Cathy's Discussion Group:
Seven Steps to Conflict Resolution

By Renee Guirguis
     Reprint of article originally printed July 1999
     There's a stand-off in your living room-one child has a toy-a toy that another child claims that they had first. What do you do?

  1. Walk the other way and hope no one gets hurt.
  2. Walk the dog.
  3. Walk your children through a proven method for resolving the conflict.
Seven Steps to Conflict Resolution
  1. Get started by announcing the problem:
    "It looks like there is a problem."
  2. Talk about what the problem is and clarify:
    "Ask child x "What do you want?" Then ask child y, "What do you want?" Then say,
    "So x wants ___ and y wants ____."
  3. Summarize
    "There's a problem and we're going to agree on a solution."
  4. Generate ideas
    "What do you think we can do to solve this problem?"

    • Keep asking for ideas from them.
    • Don't give your own suggestions for solutions until you're sure the children have shared all their ideas first.
    • Don't make judgments on their ideas. After they've given an idea say, "That's an idea." Don't say, "That's a good (or bad or unfair) idea."
  5. Choose a solution
    Describe the solution agreed upon by the children.
  6. Reinforce the solution
    "Congratulations. You solved the problem."
  7. Follow through
    Observe to ensure the children don't get caught in the same conflict again.
    The goal is for the children-and not you as the mediator-to be satisfied with the outcome.

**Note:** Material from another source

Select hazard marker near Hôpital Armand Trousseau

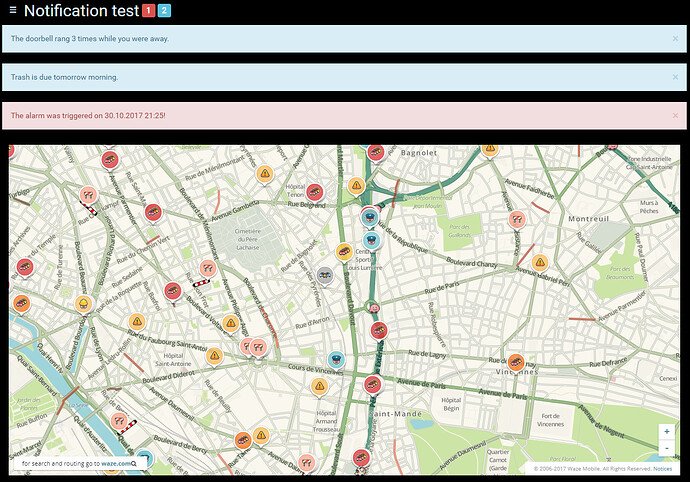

Here are a few things to keep in mind when using this method:
    • Remaining neutral as a mediator is difficult but essential.

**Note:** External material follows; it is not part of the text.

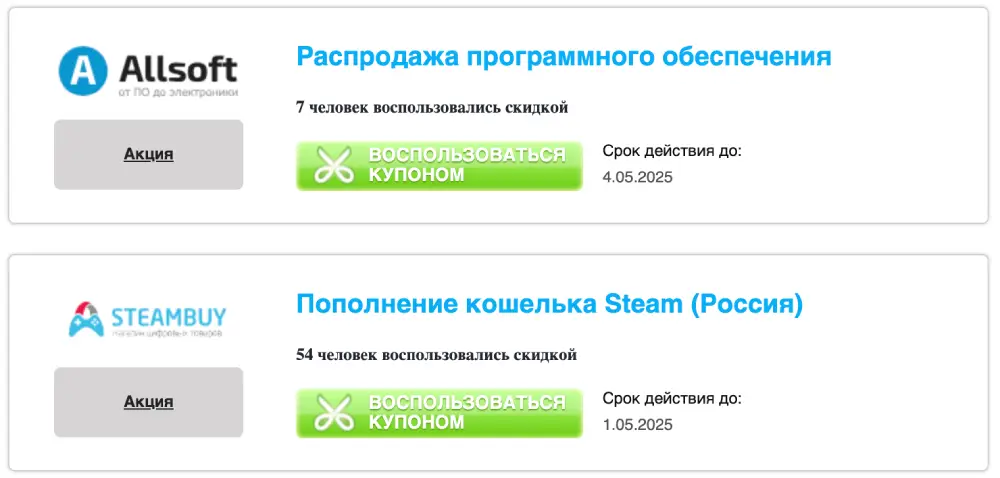This screenshot has width=1000, height=478.
Task: Click 'Акция' link under Allsoft logo
Action: click(148, 155)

    • Be aware of the children's age and maturity level when using the method.

    • The method is easier when the children who are in conflict trust you.

    • This seven step method can be used in peer to peer conflicts as well as in sibling conflicts.

     Conflict resolution is something kids can feel very proud of when they do it well, and it's an invaluable skill that they can use throughout their lives.